Encourage and correct

Rom 15:14-21

‘My brothers, I am quite sure that you, in particular, are full of goodness, fully instructed and capable of correcting each other. But I have special confidence in writing on some points to you, to refresh your memories, because of the grace that was given to me by God. I was given grace to be a minister of Christ Jesus to the gentiles, dedicated to offer them the gospel of God, so that gentiles might become an acceptable offering, sanctified by the Holy Spirit. So I can be proud, in Christ Jesus, of what I have done for God. Of course I can dare to speak only of the things which Christ has done through me to win the allegiance of the gentiles, using what I have said and done, by the power of signs and wonders, by the power of the Spirit of God. In this way, from Jerusalem and all round, even as far as Illyricum, I have fully carried out the preaching of the gospel of Christ; and what is more, it has been my rule to preach the gospel only where the name of Christ has not already been heard, for I do not build on another’s foundations; in accordance with scripture: Those who have never been told about him will see him, and those who have never heard about him will understand’

Authentic pastoral service requires speaking to the community about its positive as well as its negative sides. This can be seen, for example, in the letters that the glorified Lord addresses to the churches of Asia Minor in the first chapters of Revelation (2 and 3).
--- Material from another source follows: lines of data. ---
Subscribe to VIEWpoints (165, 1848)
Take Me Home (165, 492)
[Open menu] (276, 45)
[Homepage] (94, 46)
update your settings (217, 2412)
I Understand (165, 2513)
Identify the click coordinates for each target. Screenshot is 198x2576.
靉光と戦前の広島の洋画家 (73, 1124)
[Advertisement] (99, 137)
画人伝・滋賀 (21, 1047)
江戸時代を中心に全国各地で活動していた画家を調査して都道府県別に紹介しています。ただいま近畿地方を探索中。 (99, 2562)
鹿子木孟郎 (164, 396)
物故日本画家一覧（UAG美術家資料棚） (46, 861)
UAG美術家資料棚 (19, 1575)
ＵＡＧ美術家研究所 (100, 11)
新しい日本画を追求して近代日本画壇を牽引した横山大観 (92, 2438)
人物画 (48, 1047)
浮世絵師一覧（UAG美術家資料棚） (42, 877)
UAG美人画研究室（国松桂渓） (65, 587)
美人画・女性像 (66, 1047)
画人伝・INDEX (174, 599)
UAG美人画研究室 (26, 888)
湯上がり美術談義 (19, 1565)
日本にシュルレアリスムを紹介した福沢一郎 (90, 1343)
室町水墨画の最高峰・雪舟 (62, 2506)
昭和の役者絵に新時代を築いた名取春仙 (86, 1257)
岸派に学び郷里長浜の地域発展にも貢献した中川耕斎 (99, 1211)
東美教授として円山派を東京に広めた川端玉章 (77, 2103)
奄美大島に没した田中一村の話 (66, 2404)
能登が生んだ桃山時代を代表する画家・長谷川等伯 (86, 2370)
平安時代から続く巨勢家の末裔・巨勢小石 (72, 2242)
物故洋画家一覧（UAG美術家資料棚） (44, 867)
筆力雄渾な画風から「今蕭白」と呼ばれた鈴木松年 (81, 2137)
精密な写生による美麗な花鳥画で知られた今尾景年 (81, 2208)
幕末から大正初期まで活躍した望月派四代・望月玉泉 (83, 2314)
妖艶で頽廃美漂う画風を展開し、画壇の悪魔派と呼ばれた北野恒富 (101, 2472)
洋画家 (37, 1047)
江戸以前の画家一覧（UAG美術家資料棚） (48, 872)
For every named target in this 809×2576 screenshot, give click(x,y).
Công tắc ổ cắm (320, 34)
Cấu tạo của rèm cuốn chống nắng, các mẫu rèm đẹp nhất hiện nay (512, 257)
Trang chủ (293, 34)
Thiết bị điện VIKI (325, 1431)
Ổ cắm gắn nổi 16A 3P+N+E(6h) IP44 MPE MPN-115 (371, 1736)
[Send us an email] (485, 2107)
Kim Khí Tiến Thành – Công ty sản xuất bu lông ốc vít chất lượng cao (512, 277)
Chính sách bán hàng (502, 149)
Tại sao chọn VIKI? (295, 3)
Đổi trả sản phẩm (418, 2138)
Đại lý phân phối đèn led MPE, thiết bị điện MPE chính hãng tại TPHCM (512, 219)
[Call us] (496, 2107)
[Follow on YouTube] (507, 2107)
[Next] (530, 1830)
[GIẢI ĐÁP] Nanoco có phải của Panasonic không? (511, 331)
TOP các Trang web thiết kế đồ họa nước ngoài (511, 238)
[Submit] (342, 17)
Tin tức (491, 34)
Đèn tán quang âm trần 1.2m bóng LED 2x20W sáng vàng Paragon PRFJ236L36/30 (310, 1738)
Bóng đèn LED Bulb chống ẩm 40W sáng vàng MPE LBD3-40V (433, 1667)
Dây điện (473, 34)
Also in the passage from the Letter to the Romans that we have heard today, we recognise that St. Paul assumes this responsibility. On the one hand, he praises the community and is convinced that they too can admonish one another in the so-called “correctio fraterna”. On the other hand, in some passages of the letter he wrote to them “with a certain boldness”, to remind them of what may have been forgotten or overlooked. In any case, the congregation of Rome knew that the Apostle cared for them and was showing them his love. It would be a “false love” to overlook problems just to avoid conflict and to be loved by all. A shepherd who acts like this will hardly be able to chase away a wolf that breaks into the flock.

St. Paul makes clear to us the motivation of his work: “That gentiles might become an acceptable offering, sanctified by the Holy Spirit”.

The Apostle is well aware that we must persevere in doing good, and he knows that we easily fall into the temptation to neglect over time what we had set out to do in the way of following Christ. With each neglect, the vivid memory of the resolutions we have made fades and the fervour to put them into practice diminishes more and more.

Let us take as an example a regular prayer life, which is so important for our spiritual growth. Certainly we all agree that it is a good and necessary purpose to take time for God on a regular basis, to deepen our relationship with Him. But then come various circumstances, our laziness, lack of constancy, etc., so that our prayer life cannot become an all-pervading torrent of grace; rather, over time, it is even in danger of drying up. How important it is that someone then reminds us that prayer is the soul of the spiritual life and that without it we will not make progress!

So we see that both aspects are important: encouraging and correcting.

Correcting in the right way, as the Apostle Paul does in this letter, is a real “spiritual work of art”, because it is easy to get carried away by negative feelings, such as anger, and then to pass them on when correcting. This creates unnecessary tension. Therefore, before making a correction, one should examine whether one is at peace within oneself and whether the intention of correcting is truly to help the other person in his or her journey with God.

On the other hand, we should also not be afraid to point out important things, even if we are not yet perfect. We should strive to say them with love and to appease our passions, so that the other person will find it easier to accept our correction.

So we can be very grateful when there are good pastors who remind us of what is essential to persevere in following Christ and grow spiritually; and when they confirm us in the authentic Catholic faith and warn us of errors. The latter is an essential part of a pastor’s service, even if we believe that the People of God should be able to distinguish the voice of the Lord from other voices.